November 03, 2009
Casserole time! When life gets a bit crazy, I say...make a casserole :)
As mentioned before, I loooove me a good casserole -- especially the cheesy, gooey, saucy ones. When busy, casseroles become even more appealing because of all the generous leftovers they make. Seriously, nothing like a warm and comforting casserole to sustain you through the entire (and I mean entire!) work week.
Not only is this one quick and easy, but it was actually one of my favorite dishes growing up! It's reminiscent of a tamale (hence the name)...only a bit messier and less sophisticated with all the cheese, extra fillings, and sauces in it. I think the secret is the creamed corn which, along with the corn tortillas, gives the dish a slightly sweet, corn tamalito/tamale taste. That and the spicy chili, turkey chunks, diced jalapenos, olives and cheddar cheese just make it absolutely divine.
Of course, my taste buds have *ahem* matured since my younger years, and I like my food a bit more refined these days. But there's nothing like reliving the good ole' days...especially when it's this good ;)
Turkey Tamale Casserole
Recipe by SC's mother
1 lb ground raw turkey (do NOT use lean turkey breast - dark 80/20 meat is best)
4 cloves garlic, minced
1 17-oz can cream-style corn
1 10.5-oz can chili without beans (hot instead of mild)
2 t dried oregano, crushed
1/2 t ground cumin
12 corn tortillas
1 C water
1 2.25-oz can sliced black olives, drained
1 4-oz can diced green chilies
2.5 C shredded cheddar cheese (6 oz)
In a large skillet, cook turkey and garlic over medium heat till turkey is no longer pink.
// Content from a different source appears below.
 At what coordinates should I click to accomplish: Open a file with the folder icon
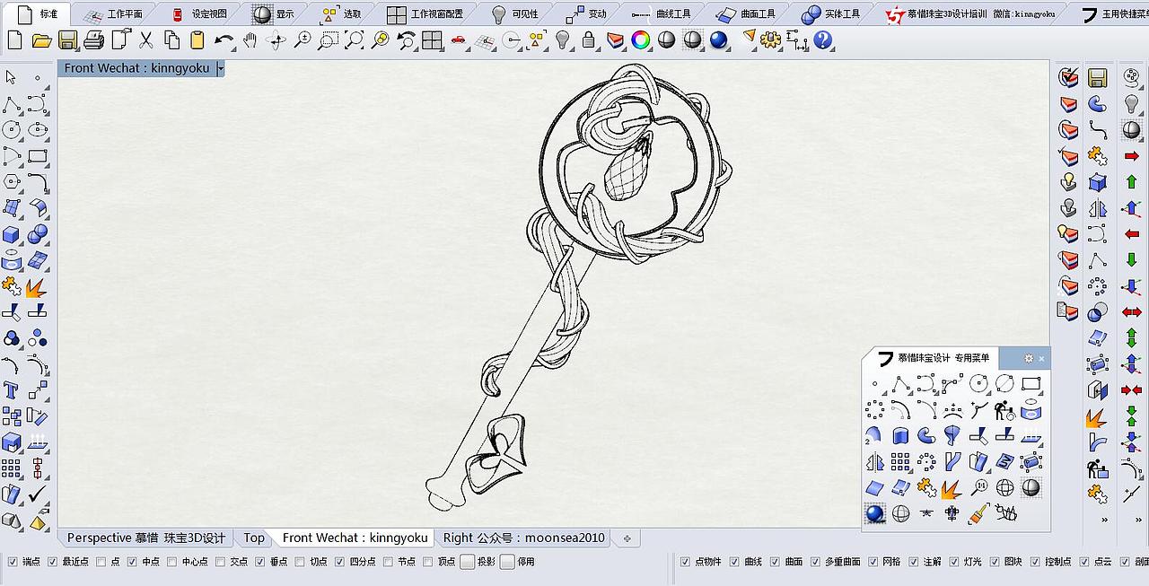(x=42, y=40)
Stir in corn, chili, oregano and cumin. Bring to boil and reduce heat. Cover and simmer for 5 minutes. Remove from heat. Set aside.
Stack tortillas; cut into 6 wedges. Place wedges in a medium mixing bowl; add water. Let stand for 1 minute. Drain, reserving 1/4 C liquid. Stir the reserved liquid and olives into the turkey mixture. In a 2-quart rectangular baking dish, layer slightly less than 2 C of the turkey mixture and half of the tortillas; repeat layers. Top with remaining turkey mixture, spreading to cover tortillas.
Bake, uncovered, in a 350 degree oven for 20 minutes or till heated through. Top with cheese, bake for another 3-5 minutes more. Let stand for 5 minutes before serving. Can garnish with sour cream and chopped green onions.